Peering through a crack in the side of the car, I noticed an unusual bustle taking place about the train. The SS troops who had accompanied us till now were replaced by others. The trainmen left the train. From chance snatches of conversation overheard I gathered we were nearing the end of our journey.
The line of cars began to move again, and some twenty minutes later stopped with a prolonged, strident whistle of the locomotive.
Through the crack I saw a desert-like terrain: the earth was a yellowish clay, similar to that of Eastern Silesia, broken here and there by a green thicket of trees. Concrete pylons stretched in even rows to the horizon, with barbed wire strung between them from top to bottom. Signs warned us that the wires were electrically charged with high tension current. Inside the enormous squares bounded by the pylons stood hundreds of barracks, covered with green tar-paper and arranged to form a long, rectangular network of streets as far as the eye could see.
Tattered figures, dressed in the striped burlap of prisoners, moved about inside the camp. Some were carrying planks, others were wielding picks and shovels, and, farther on, still others were hoisting fat trunks onto the backs of waiting trucks.
The barbed wire enclosure was interrupted every thirty or forty yards by elevated watch towers, in each of which an SS guard stood leaning against a machine gun mounted on a tripod. This then was the Auschwitz concentration camp, or, according to the Germans, who delight in abbreviating everything, the KZ, pronounced Katzet. Not a very encouraging sight to say the least, but for the moment our awakened curiosity got the better of our fear.
I glanced around the car at my companions. Our group consisted of some twenty-six doctors, six pharmacists, six women, our children, and some elderly people, both men and women, our parents and relatives. Seated on their baggage or on the floor of the car, they looked both tired and apathetic, their faces betraying a sort of foreboding that even the excitement of our arrival was unable to dispel. Several of the children were asleep. Others sat munching the few scraps of food we had left. And the rest, finding nothing to eat, were vainly trying to wet their desiccated lips with dry tongues.

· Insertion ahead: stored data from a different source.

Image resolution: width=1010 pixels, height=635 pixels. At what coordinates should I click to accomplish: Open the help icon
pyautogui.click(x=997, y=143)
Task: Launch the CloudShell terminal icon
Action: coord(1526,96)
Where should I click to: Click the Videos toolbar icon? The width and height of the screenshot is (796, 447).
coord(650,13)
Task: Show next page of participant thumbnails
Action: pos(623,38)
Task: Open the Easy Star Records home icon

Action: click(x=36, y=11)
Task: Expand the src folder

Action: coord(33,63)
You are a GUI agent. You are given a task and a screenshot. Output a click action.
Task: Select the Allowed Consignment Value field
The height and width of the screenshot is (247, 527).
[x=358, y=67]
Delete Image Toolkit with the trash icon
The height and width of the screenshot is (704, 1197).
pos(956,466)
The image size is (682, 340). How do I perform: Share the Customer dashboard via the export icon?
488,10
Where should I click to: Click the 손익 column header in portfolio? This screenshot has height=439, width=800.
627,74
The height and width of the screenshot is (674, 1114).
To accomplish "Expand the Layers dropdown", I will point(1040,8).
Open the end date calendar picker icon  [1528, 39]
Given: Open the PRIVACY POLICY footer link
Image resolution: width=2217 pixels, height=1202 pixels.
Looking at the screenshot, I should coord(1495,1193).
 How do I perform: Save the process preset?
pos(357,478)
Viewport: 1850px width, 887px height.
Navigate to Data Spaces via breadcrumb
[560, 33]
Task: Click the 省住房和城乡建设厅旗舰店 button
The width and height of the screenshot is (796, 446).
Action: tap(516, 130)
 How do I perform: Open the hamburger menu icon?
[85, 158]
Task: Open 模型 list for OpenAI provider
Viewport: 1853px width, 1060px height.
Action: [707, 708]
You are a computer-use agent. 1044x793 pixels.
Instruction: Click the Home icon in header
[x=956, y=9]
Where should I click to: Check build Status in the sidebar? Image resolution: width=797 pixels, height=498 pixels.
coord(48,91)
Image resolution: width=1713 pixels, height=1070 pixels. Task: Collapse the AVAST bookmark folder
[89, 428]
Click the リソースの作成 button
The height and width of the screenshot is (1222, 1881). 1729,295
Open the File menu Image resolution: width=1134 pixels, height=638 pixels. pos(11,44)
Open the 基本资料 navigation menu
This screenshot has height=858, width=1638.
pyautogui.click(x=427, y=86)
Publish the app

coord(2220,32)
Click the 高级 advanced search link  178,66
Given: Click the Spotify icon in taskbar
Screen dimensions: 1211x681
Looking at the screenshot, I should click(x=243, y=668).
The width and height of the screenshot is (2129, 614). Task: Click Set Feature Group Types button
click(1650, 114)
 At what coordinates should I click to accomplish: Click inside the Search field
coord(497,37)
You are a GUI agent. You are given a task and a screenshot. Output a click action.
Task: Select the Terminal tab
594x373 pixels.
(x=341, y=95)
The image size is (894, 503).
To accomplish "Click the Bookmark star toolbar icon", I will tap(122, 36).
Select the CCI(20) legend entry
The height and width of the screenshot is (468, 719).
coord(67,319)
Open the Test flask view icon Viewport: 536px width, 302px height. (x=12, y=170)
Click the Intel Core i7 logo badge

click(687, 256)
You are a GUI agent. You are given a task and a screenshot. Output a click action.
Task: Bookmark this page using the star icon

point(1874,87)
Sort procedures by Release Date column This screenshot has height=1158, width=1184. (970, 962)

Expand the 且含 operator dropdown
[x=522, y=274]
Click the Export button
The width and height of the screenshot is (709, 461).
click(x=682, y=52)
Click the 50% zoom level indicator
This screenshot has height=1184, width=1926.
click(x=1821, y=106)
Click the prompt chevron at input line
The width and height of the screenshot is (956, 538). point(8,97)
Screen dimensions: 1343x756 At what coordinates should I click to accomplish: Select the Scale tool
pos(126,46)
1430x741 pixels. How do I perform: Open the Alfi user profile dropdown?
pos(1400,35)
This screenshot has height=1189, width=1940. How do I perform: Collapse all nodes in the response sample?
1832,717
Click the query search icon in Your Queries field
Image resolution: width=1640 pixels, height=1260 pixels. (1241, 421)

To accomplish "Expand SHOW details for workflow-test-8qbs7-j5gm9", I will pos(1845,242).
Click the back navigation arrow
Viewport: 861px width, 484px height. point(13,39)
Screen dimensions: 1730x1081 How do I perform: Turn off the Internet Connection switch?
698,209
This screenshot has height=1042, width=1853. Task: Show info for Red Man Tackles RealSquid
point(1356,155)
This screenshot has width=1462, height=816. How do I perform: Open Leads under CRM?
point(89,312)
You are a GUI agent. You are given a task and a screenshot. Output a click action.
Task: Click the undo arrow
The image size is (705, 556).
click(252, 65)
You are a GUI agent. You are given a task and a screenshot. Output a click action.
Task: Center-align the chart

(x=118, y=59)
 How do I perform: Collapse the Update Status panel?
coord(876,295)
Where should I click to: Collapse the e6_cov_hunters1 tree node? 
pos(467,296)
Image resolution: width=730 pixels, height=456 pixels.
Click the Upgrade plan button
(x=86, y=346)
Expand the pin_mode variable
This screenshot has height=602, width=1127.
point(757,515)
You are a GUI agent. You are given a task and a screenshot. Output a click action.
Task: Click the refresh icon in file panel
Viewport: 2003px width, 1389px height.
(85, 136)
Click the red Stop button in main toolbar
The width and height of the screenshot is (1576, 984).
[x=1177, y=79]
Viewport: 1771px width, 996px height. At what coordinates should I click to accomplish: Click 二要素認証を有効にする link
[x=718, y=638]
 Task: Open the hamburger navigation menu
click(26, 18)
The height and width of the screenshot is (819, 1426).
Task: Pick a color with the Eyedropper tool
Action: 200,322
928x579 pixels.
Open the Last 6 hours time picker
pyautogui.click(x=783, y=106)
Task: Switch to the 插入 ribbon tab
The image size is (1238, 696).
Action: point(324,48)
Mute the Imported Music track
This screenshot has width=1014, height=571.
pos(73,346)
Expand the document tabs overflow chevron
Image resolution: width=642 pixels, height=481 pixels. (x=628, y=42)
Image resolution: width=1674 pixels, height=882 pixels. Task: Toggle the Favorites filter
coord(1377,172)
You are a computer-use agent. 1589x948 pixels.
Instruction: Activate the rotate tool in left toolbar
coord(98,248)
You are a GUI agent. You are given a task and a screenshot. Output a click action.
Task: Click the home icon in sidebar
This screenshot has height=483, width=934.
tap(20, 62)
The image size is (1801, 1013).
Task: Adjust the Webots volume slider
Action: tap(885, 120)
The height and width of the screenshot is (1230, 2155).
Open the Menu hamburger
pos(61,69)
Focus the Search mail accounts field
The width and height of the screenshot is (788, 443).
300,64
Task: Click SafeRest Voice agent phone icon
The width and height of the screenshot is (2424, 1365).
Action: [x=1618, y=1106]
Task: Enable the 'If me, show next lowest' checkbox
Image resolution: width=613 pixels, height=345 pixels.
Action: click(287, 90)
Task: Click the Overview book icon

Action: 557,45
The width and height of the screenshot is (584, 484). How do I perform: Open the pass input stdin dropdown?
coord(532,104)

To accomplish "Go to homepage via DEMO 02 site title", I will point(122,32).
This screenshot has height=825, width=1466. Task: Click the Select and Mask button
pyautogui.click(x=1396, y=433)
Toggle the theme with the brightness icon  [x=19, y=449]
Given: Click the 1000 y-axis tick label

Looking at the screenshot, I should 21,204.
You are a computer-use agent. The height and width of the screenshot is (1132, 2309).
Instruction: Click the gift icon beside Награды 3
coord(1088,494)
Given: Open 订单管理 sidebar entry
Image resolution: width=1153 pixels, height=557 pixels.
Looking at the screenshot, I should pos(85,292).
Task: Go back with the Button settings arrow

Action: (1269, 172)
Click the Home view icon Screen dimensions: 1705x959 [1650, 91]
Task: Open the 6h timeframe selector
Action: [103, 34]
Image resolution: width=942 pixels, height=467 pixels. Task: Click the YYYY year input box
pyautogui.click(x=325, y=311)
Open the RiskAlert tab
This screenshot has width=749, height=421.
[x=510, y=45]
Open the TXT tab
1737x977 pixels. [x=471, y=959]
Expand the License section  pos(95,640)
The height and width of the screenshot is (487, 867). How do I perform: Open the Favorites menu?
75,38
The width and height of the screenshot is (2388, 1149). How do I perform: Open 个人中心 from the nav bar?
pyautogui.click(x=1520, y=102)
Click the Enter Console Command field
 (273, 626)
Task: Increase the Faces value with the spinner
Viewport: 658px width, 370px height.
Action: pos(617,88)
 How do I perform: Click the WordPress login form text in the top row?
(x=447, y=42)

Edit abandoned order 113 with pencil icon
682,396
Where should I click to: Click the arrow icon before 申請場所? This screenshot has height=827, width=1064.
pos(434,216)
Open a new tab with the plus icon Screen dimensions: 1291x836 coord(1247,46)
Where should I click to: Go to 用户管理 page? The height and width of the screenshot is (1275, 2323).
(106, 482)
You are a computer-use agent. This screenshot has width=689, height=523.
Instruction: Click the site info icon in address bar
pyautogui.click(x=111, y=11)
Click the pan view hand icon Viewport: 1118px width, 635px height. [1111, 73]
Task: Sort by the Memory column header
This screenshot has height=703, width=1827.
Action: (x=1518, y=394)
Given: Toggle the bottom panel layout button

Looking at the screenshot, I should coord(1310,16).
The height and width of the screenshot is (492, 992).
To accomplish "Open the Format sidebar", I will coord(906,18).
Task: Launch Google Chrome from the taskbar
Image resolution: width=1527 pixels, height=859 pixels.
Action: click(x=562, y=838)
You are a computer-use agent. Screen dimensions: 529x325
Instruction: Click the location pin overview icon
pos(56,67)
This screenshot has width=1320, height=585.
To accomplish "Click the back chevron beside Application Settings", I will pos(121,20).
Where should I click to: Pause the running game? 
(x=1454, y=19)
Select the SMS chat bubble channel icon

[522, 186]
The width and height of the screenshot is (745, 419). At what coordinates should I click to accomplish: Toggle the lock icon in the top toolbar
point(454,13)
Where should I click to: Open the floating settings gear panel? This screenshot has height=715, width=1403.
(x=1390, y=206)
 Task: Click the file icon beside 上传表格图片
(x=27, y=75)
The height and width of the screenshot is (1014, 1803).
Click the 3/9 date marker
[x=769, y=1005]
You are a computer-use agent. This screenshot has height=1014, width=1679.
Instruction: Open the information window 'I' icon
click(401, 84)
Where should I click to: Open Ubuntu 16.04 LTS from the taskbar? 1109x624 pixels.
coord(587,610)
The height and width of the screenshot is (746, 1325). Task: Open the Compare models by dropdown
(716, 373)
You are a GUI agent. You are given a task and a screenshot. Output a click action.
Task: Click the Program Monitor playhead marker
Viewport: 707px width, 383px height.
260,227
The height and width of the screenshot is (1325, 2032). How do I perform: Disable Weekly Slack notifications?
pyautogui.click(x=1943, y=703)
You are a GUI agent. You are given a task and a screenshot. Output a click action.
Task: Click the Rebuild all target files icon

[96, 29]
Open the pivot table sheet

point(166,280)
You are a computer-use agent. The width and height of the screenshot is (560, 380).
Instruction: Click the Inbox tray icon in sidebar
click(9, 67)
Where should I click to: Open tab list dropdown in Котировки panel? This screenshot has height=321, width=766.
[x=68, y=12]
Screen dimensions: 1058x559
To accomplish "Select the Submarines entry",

Heavy footsteps crunched on the sand. The shout of orders broke the monotony of the wait. The seals on the cars were broken. The door slid slowly open and we could already hear them giving us orders.
Everyone get out and bring his hand baggage with him. Leave all heavy baggage in the cars.
We jumped to the ground, then turned to take our wives and children in our arms and help them down, for the level of the cars was over four and a half feet from the ground. The guards had us line up along the tracks. Before us stood a young SS officer, impeccable in his uniform, a gold rosette gracing his lapel, his boots smartly polished. Though unfamiliar with the various SS ranks, I surmised from his arm band that he was a doctor. Later I learned that he was the head of the SS group, that his name was Dr. Mengele, and that he was chief physician of the Auschwitz concentration camp. As the medical selector for the camp, he was present at the arrival of every train.